**Dataset extract:**
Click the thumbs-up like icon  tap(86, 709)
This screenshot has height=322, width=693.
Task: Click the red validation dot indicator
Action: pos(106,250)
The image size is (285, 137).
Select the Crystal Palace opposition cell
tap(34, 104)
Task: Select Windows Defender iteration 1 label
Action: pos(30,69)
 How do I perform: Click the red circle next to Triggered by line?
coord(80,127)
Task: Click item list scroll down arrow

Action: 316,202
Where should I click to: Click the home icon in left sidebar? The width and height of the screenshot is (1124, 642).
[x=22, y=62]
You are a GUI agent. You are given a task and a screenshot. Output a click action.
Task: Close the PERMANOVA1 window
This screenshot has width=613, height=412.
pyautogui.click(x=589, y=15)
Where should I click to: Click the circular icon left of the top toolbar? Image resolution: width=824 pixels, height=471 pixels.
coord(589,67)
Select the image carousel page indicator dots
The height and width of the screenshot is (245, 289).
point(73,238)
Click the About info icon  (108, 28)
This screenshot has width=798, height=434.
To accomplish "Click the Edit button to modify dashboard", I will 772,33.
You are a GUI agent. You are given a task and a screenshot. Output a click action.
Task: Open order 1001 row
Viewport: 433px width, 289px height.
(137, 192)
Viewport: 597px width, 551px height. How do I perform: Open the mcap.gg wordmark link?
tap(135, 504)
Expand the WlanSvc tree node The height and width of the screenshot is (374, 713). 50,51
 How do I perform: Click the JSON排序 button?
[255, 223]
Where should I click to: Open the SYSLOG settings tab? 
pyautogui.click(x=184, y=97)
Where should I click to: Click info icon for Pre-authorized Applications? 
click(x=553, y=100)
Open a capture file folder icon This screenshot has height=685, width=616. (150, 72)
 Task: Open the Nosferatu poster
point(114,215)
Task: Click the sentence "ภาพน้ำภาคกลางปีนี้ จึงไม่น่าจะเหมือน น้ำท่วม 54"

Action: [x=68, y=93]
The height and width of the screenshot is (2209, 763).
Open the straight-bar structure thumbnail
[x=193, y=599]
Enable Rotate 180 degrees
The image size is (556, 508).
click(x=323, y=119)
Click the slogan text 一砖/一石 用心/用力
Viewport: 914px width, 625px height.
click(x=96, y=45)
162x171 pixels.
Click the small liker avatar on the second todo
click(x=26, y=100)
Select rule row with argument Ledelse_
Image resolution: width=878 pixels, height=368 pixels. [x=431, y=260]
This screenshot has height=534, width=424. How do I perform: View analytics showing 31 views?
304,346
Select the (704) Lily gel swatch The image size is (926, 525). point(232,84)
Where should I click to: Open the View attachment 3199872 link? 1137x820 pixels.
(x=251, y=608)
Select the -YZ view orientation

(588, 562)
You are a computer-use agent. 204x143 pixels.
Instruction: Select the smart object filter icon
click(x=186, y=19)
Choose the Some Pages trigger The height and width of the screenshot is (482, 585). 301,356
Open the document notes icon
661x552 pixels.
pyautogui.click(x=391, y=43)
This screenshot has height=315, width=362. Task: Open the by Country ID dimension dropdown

**Your task:** What is needed is an exact repetition of all the entries above.

**Output for this task:**
Click the thumbs-up like icon  tap(86, 709)
This screenshot has height=322, width=693.
Task: Click the red validation dot indicator
Action: pos(106,250)
The image size is (285, 137).
Select the Crystal Palace opposition cell
tap(34, 104)
Task: Select Windows Defender iteration 1 label
Action: pos(30,69)
 How do I perform: Click the red circle next to Triggered by line?
coord(80,127)
Task: Click item list scroll down arrow

Action: 316,202
Where should I click to: Click the home icon in left sidebar? The width and height of the screenshot is (1124, 642).
[x=22, y=62]
You are a GUI agent. You are given a task and a screenshot. Output a click action.
Task: Close the PERMANOVA1 window
This screenshot has width=613, height=412.
pyautogui.click(x=589, y=15)
Where should I click to: Click the circular icon left of the top toolbar? Image resolution: width=824 pixels, height=471 pixels.
coord(589,67)
Select the image carousel page indicator dots
The height and width of the screenshot is (245, 289).
point(73,238)
Click the About info icon  (108, 28)
This screenshot has width=798, height=434.
To accomplish "Click the Edit button to modify dashboard", I will 772,33.
You are a GUI agent. You are given a task and a screenshot. Output a click action.
Task: Open order 1001 row
Viewport: 433px width, 289px height.
(137, 192)
Viewport: 597px width, 551px height. How do I perform: Open the mcap.gg wordmark link?
tap(135, 504)
Expand the WlanSvc tree node The height and width of the screenshot is (374, 713). 50,51
 How do I perform: Click the JSON排序 button?
[255, 223]
Where should I click to: Open the SYSLOG settings tab? 
pyautogui.click(x=184, y=97)
Where should I click to: Click info icon for Pre-authorized Applications? 
click(x=553, y=100)
Open a capture file folder icon This screenshot has height=685, width=616. (150, 72)
 Task: Open the Nosferatu poster
point(114,215)
Task: Click the sentence "ภาพน้ำภาคกลางปีนี้ จึงไม่น่าจะเหมือน น้ำท่วม 54"

Action: [x=68, y=93]
The height and width of the screenshot is (2209, 763).
Open the straight-bar structure thumbnail
[x=193, y=599]
Enable Rotate 180 degrees
The image size is (556, 508).
click(x=323, y=119)
Click the slogan text 一砖/一石 用心/用力
Viewport: 914px width, 625px height.
click(x=96, y=45)
162x171 pixels.
Click the small liker avatar on the second todo
click(x=26, y=100)
Select rule row with argument Ledelse_
Image resolution: width=878 pixels, height=368 pixels. [x=431, y=260]
This screenshot has height=534, width=424. How do I perform: View analytics showing 31 views?
304,346
Select the (704) Lily gel swatch The image size is (926, 525). point(232,84)
Where should I click to: Open the View attachment 3199872 link? 1137x820 pixels.
(x=251, y=608)
Select the -YZ view orientation

(588, 562)
You are a computer-use agent. 204x143 pixels.
Instruction: Select the smart object filter icon
click(x=186, y=19)
Choose the Some Pages trigger The height and width of the screenshot is (482, 585). 301,356
Open the document notes icon
661x552 pixels.
pyautogui.click(x=391, y=43)
This screenshot has height=315, width=362. Task: Open the by Country ID dimension dropdown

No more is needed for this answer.